In this incarnation of the course we expound the denotational/algebraic perspective on DSL optimization, using as the running example a simple hardware description DSL.

By the end of the tutorial, the participants will:

• implement a simple but realistic and usable DSL of logical circuits (hardware description language)
• write many interesting transformations, such as constant propagation, conversion to normal forms, and simplification -- in small and easily composable steps.

 

The presented framework has been used for real-life projects, such as the compositional and extensive language-integrated query. It is the first such system able to optimize ORDER BY queries.

References

Modular, composable, typed optimizations in the tagless-final style
The earlier course (CUFP 2015, Metaprogramming Summer School 2016) on tagless-final optimizations
The present course is a variant, but not the repetition.

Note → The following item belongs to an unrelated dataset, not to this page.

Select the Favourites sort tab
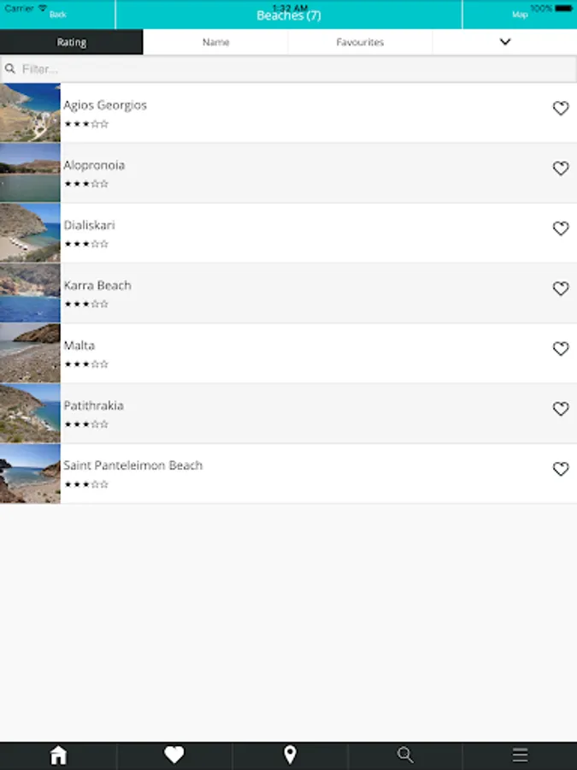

Although the same DSL of combinational circuits is used, it is now developed at a faster pace and to a larger extent. Mainly, the present course expounds a semantic rather than syntactic approach, focusing on denotations rather than on term rewriting.

Main ideas

Let's start with the refrain, to be heard throughout the course.

• Multiple interpretations: write once, interpret many times
• Extensibility
• Types
  • typed implementation language
  • typed object language
  • typed optimization rules
  • connections with logic
• Denotations
  • seek meaning
  • algebras
  • evaluation rather than rewriting

Lecture Materials

The tagless-final style has been successfully used in Haskell, OCaml, Scala and even to some extent in Rust and Java. The tutorial thus should be applicable across the modern (functional) programming languages. For the actual presentation one programming language had to be chosen, which happens to be OCaml. Only passing familiarity with OCaml will be assumed from the audience. The tutorial will introduce all necessary language features, with comments how they may be realized in other languages.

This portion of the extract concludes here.